Nature Communications
|January 5, 2025
Summary
We developed a new statistical model, Probability model of Accessible Chromatin of Single cells (PACS), to analyze complex single-cell ATAC-seq data. PACS effectively handles sparse data and improves the power of differential accessibility analysis.
Area of Science:
- Genomics
- Computational Biology
- Biostatistics
Background:
- Single-cell ATAC-seq (scATAC-seq) experiments are becoming more complex, involving multiple factors like genotype and cell type.
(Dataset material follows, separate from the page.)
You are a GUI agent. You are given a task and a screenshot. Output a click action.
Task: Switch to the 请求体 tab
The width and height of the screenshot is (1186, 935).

- Existing methods struggle with the statistical challenges of sparse scATAC-seq data and complex experimental designs.
Purpose of the Study:
- To introduce a novel zero-adjusted statistical model, Probability model of Accessible Chromatin of Single cells (PACS).
- To enable complex hypothesis testing for factors influencing chromatin accessibility in sparse scATAC-seq data.
- To improve statistical power and control false discovery rates in differential accessibility analysis.
Main Methods:
- Development of a zero-adjusted statistical model (PACS).
- Implementation of complex hypothesis testing for accessibility-modulating factors.
- Accounting for data sparsity and variations in single-cell sequence capture.
Main Results:
- PACS demonstrates superior performance in differential accessibility analysis, with 17% to 122% higher power than existing tools.
- The model effectively controls the false positive rate.
- PACS successfully performs supervised cell type annotation, compound hypothesis testing, batch effect correction, and spatiotemporal modeling.
Conclusions:
- PACS provides a robust framework for analyzing complex scATAC-seq data.
- The model reveals previously undiscovered biological insights from diverse tissue datasets.
- PACS enhances the statistical rigor and analytical power for scATAC-seq studies.